In 1959 Russia launched the first space probe, the ‘Luna 2’, which was the first probe to hit the moon. But it was in April 1961 that the Soviets won the biggest accolade when cosmonaut Yuri Gagarin became the first human to orbit Earth in the Vostok 1. They beat the US by just one month for on May 5 1961, astronaut Alan Shepard became the first American astronaut in space. It was at this time that President John F. Kennedy made the bold, public claim that the U.S. would be the first Country to land a man on the moon and it would happen before the end of that decade. This established NASA’s lunar landing program – Project Apollo.
On July 16, 1969 with just five months to go, U.S. astronauts Neil Armstrong, Edwin “Buzz” Aldrin and Michael Collins set off on the Apollo 11 space mission, successfully landing on July 20; winning the ultimate accolade.
Following in their path, there were five subsequent Apollo missions that landed men on the Moon and one failure and possibly the second most famous spacecraft, Apollo 13, about which the dramatic film was made. This failed attempt nearly resulted in the death of the three man crew.

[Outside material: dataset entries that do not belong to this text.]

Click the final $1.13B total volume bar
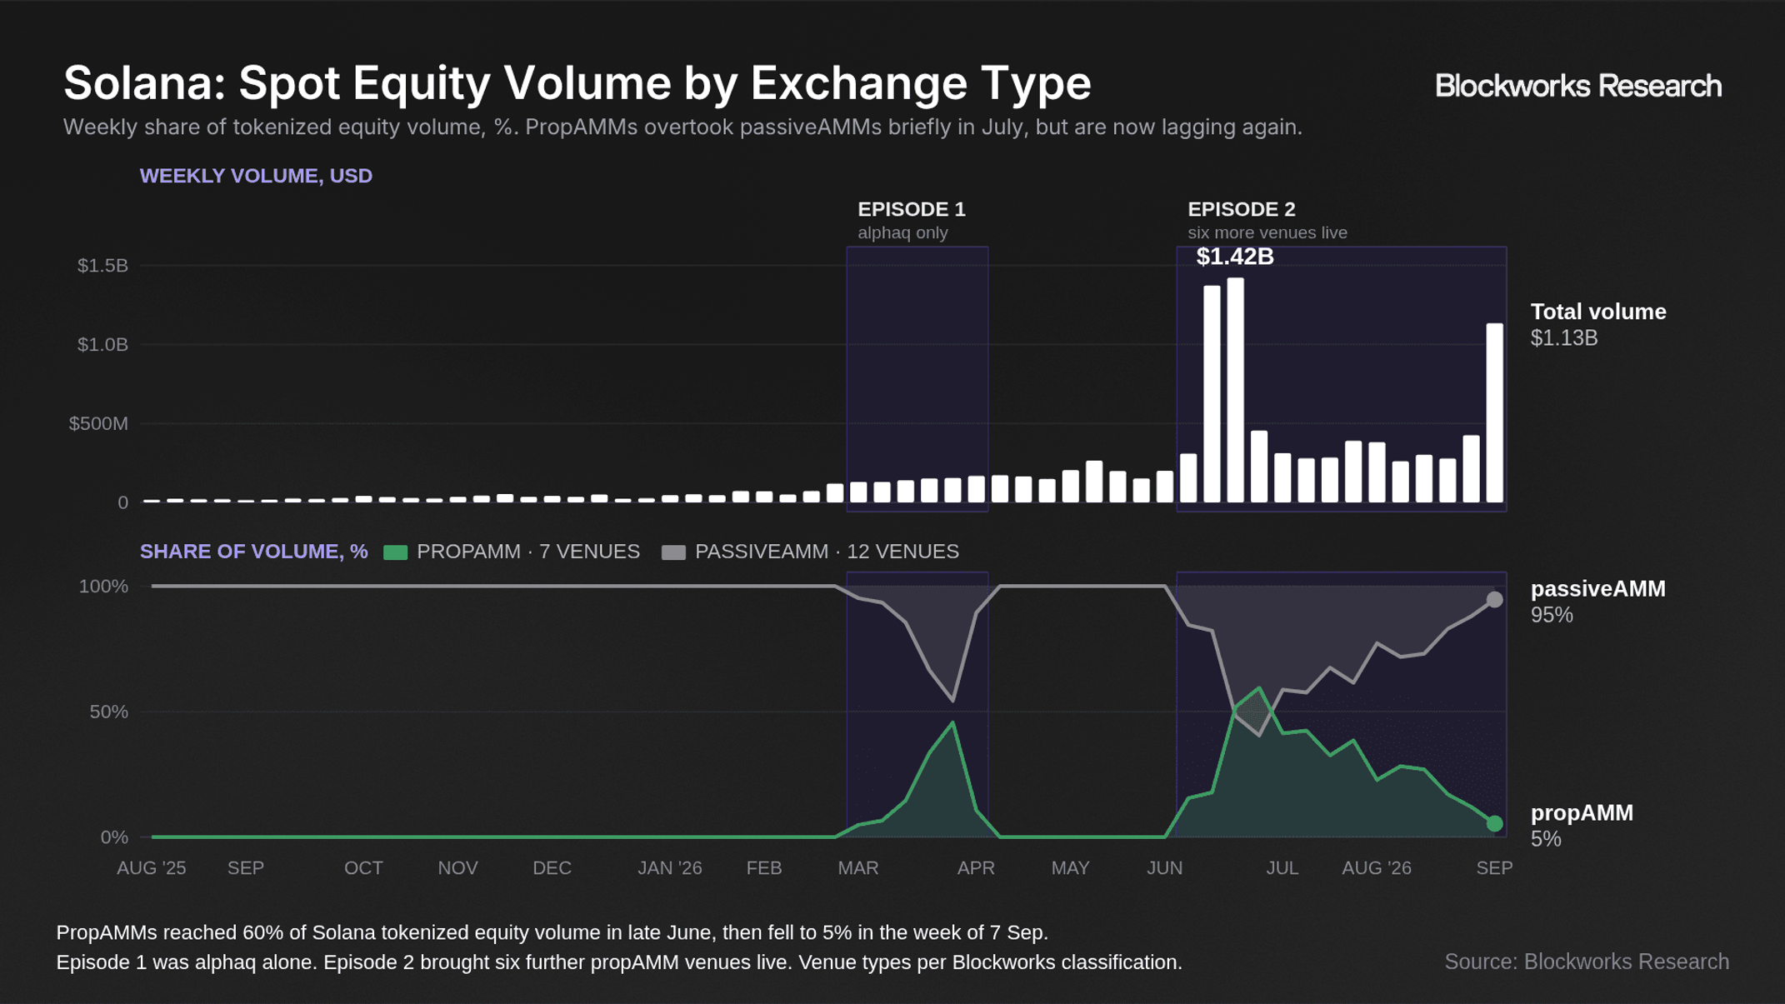The height and width of the screenshot is (1004, 1785). tap(1495, 413)
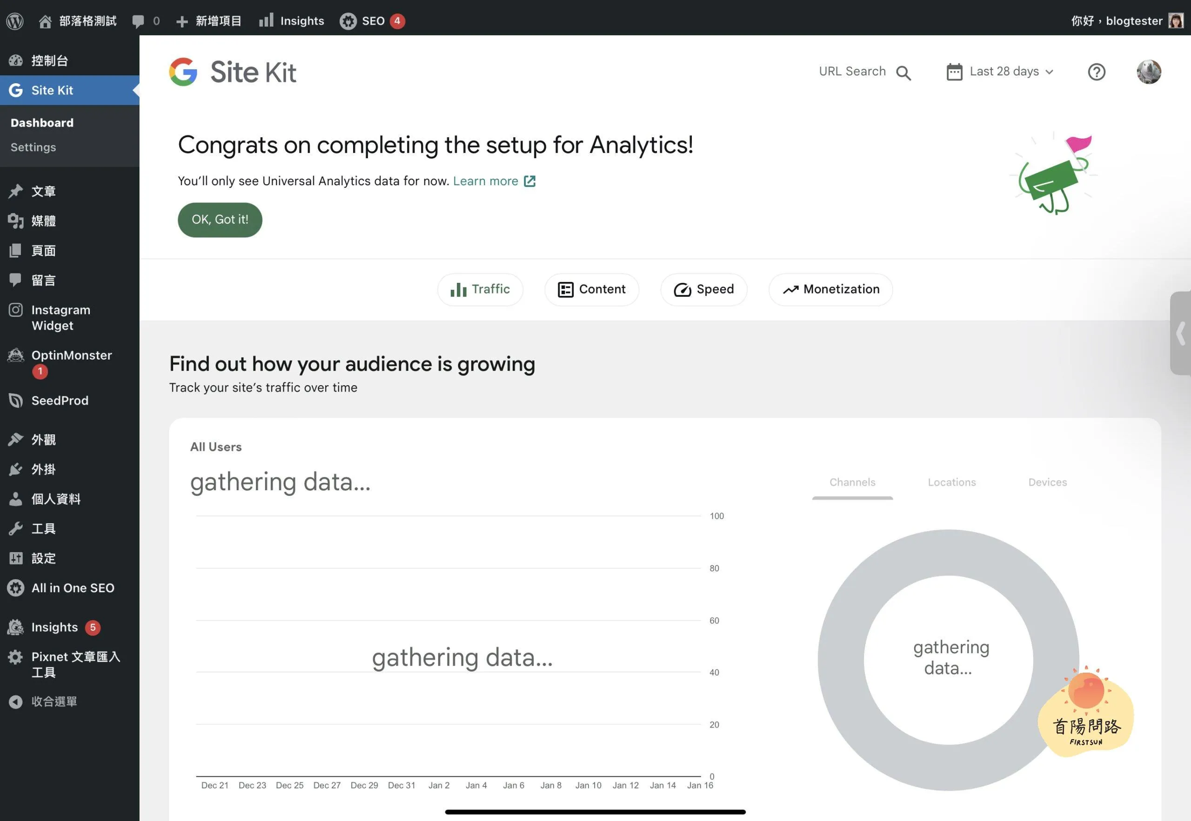Open Instagram Widget from the sidebar

coord(60,317)
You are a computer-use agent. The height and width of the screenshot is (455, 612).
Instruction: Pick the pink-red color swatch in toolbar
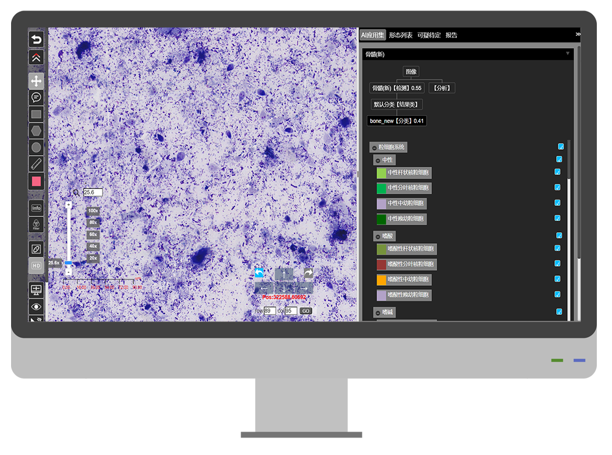tap(37, 181)
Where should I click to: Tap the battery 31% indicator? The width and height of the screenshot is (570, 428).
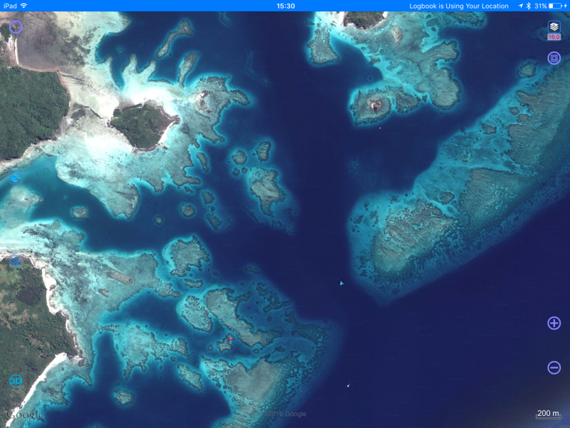(x=549, y=6)
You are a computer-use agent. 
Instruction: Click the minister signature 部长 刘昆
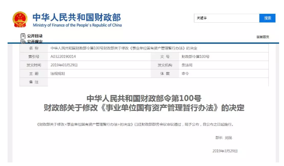(x=224, y=138)
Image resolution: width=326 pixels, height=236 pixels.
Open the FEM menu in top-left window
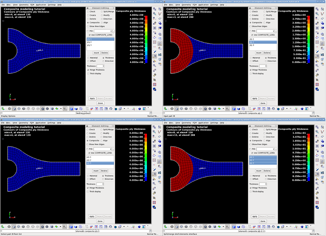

As it was, all of the nine manned Apollo missions that flew, all returned safely to the Earth.
The Soviets had four failed attempts to launch a lunar landing craft between 1969 and 1972, including a spectacular launch-pad explosion in July 1969. In 1975, however, a new era of friendship started when a US and a Russian space craft, docked, with the commanders greeting each other with their “handshake in space”.
In 2009, The Chinese lunar orbiter Chang’e 1 carried out a controlled crash landing onto the surface of the Moon. Since then, the rover mission, Chang’e 3 soft-landed on 14 December 2013, as did its successor, Chang’e 4, on 3 January 2019. This was the first craft to land on the ‘Dark Side of The Moon’.